L’Inde éminemment réceptive a tout accueilli, tout fondu, tout absorbé. Tous les Dieux furent siens parce qu’elle eut peut-être on ne sait quelle vague conscience de leur commune origine aux sources des sensibilités humaines, souvent même de leur filiation, de leur identité profonde dans les tumultes des dénominations. L’Égypte semble avoir eu la même sensation, s’offrant aux parallèles des Divinités où se complaisait Hérodote. Mais l’Inde s’assimila tout, sans jamais s’arrêter. Et tant de contradictions se trouvèrent conciliées, — par de philosophiques points d’interrogation aux frontières de l’inconnu — selon les inspirations panthéistes du Vedanta, et surtout du Çamkya, sans Dieu, d’où dériva le bouddhisme avec son prolongement chrétien, l’un et l’autre bientôt défigurés.
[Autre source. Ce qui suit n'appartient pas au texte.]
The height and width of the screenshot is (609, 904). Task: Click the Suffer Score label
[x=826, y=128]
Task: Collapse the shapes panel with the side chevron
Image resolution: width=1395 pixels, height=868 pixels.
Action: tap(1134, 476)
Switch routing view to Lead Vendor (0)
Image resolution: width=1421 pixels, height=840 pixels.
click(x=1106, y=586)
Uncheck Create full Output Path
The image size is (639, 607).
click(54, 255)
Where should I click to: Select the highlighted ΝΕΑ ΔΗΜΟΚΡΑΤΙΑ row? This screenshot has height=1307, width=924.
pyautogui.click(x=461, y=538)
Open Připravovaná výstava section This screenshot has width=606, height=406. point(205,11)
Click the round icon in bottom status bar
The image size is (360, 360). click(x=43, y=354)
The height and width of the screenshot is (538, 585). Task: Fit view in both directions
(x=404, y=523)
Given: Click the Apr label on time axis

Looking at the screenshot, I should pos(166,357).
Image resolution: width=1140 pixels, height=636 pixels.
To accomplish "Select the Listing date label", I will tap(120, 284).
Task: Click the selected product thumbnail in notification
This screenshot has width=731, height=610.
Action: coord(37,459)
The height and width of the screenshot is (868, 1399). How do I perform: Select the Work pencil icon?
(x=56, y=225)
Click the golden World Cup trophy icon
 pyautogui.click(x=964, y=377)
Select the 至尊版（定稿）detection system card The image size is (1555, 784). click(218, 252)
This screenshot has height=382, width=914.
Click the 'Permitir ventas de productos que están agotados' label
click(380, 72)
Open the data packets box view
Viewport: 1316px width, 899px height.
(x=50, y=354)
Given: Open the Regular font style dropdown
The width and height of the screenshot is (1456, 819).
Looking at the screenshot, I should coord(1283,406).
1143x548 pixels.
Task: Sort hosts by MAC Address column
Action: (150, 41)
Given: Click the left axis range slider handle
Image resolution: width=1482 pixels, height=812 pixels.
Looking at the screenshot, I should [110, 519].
Le grand Mogol Akhbar, conquis par sa conquête, voulait fondre toutes les religions. Il n’entendait par là que les cultes. Dans la mesure du possible, le syncrétisme de l’Inde, plus haut que le sien, avait déjà, sans qu’il pût le comprendre, réalisé métaphysiquement, pour une part, la substance de son dessein. Peut-être finit-il par découvrir que le plus difficile pour l’homme, en matière religieuse, est de changer de métaphores. Je le lui aurais souhaité.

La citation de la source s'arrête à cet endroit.